··· Data to use ···
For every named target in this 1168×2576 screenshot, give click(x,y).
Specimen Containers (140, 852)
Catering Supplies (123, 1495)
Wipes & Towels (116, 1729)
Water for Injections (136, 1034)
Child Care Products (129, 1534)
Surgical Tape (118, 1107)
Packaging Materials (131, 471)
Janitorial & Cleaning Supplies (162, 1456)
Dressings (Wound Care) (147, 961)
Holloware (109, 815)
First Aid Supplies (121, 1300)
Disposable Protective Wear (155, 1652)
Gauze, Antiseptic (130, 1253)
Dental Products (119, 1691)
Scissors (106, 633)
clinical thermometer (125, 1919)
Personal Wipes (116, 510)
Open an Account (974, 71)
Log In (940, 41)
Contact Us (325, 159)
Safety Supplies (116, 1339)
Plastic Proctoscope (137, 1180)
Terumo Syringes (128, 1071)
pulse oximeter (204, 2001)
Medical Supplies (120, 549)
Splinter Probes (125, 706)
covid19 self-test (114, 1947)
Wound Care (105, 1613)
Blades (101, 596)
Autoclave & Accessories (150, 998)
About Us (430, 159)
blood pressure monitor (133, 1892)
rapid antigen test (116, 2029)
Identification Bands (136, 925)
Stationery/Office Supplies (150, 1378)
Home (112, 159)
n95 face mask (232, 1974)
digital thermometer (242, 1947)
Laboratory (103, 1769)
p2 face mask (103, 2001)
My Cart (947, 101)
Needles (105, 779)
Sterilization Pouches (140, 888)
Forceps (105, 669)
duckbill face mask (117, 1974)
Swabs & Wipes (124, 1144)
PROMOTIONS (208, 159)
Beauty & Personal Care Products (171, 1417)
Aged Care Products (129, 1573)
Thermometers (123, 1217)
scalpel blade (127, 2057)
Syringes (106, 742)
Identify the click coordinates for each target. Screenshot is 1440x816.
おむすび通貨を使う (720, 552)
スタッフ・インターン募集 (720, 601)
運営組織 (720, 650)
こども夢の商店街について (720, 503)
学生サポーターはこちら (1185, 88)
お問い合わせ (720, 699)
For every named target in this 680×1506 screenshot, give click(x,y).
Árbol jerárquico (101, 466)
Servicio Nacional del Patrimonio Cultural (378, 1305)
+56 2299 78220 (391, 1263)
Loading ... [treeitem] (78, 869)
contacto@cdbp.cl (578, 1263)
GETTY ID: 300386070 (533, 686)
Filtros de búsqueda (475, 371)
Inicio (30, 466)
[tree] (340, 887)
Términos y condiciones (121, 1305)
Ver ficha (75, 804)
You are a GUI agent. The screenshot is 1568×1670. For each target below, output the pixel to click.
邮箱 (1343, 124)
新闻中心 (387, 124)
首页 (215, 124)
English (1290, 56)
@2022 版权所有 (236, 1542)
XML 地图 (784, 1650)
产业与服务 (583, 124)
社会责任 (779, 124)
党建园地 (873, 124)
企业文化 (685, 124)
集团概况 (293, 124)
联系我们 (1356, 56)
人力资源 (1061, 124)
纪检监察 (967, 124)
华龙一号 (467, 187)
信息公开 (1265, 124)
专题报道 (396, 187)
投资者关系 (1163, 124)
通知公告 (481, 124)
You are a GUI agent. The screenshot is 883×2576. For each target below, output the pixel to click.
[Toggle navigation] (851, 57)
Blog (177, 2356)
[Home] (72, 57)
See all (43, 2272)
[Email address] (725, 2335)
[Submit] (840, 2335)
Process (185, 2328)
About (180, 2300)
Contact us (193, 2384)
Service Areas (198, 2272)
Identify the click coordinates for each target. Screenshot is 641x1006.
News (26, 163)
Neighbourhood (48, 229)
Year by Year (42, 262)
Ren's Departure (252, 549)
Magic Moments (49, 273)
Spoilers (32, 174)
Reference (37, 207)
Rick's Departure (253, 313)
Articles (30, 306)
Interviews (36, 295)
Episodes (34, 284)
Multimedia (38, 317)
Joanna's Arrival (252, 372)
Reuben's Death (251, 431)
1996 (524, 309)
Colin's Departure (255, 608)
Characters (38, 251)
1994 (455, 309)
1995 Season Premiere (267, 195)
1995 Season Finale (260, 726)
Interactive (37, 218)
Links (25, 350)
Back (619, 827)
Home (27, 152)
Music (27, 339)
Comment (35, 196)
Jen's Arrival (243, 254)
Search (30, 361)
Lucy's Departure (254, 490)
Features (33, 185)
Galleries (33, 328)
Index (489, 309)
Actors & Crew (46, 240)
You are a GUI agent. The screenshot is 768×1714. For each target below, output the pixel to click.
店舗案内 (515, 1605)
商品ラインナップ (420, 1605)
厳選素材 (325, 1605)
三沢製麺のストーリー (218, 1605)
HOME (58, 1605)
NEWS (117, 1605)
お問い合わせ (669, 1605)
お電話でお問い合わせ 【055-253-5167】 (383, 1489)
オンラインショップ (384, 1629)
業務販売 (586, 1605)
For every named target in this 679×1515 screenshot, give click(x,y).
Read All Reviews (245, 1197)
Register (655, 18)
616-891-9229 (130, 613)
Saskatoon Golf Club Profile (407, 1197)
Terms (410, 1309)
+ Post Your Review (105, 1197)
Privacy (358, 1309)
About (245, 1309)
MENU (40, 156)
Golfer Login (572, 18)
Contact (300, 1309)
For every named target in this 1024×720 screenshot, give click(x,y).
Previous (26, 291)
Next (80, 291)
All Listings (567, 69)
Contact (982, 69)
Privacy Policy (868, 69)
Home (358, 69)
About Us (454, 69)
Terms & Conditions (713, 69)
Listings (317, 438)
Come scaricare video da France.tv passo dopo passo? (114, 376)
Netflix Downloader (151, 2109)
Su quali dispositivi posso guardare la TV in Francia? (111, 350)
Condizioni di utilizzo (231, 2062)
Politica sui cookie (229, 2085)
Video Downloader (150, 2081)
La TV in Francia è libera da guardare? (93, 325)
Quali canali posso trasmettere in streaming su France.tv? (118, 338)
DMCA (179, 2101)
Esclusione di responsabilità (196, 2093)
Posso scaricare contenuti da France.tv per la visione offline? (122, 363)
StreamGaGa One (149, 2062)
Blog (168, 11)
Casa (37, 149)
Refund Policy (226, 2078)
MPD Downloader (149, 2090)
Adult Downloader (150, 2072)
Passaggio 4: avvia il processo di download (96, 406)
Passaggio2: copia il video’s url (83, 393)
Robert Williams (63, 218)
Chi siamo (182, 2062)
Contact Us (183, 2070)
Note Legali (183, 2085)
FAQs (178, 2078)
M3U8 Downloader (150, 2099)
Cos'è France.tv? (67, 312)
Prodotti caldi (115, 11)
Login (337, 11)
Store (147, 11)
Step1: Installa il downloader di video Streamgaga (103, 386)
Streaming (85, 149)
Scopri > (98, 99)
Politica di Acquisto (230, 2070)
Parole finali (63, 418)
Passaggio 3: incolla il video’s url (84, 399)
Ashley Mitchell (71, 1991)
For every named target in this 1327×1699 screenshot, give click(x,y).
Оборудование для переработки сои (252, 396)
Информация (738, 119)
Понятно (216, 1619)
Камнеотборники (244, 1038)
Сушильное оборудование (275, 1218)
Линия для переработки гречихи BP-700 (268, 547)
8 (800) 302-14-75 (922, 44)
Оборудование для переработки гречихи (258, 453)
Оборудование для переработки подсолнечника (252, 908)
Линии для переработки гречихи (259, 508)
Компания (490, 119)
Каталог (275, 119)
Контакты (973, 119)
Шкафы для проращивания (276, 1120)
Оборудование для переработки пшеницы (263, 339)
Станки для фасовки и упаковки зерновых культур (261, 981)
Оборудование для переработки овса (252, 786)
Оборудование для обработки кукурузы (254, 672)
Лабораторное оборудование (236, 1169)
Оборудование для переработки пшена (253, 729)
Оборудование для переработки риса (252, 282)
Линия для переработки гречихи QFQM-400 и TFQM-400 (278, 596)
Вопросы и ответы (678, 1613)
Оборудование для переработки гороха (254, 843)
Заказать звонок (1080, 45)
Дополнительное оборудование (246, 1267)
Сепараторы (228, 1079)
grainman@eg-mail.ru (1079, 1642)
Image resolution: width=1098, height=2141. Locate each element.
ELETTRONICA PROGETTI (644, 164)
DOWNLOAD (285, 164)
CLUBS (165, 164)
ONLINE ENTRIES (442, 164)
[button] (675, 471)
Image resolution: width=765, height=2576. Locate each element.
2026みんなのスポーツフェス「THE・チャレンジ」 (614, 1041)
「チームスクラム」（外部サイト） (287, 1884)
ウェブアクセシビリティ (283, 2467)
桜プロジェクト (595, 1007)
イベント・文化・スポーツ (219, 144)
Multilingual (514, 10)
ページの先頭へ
···
▸ Objective:
Can you rewrite the part of the listing that opens with the line containing "1996 (524, 309)" and closes with the line containing "厳選素材 (325, 1605)", renaming "Departure" to "Exit" and keeping everything else unchanged?

▸ Result for this task:
1996 (524, 309)
Colin's Exit (255, 608)
Characters (38, 251)
1994 (455, 309)
1995 Season Premiere (267, 195)
1995 Season Finale (260, 726)
Interactive (37, 218)
Links (25, 350)
Back (619, 827)
Home (27, 152)
Music (27, 339)
Comment (35, 196)
Jen's Arrival (243, 254)
Search (30, 361)
Lucy's Exit (254, 490)
Features (33, 185)
Galleries (33, 328)
Index (489, 309)
Actors & Crew (46, 240)
You are a GUI agent. The screenshot is 768×1714. For each target below, output the pixel to click.
店舗案内 (515, 1605)
商品ラインナップ (420, 1605)
厳選素材 (325, 1605)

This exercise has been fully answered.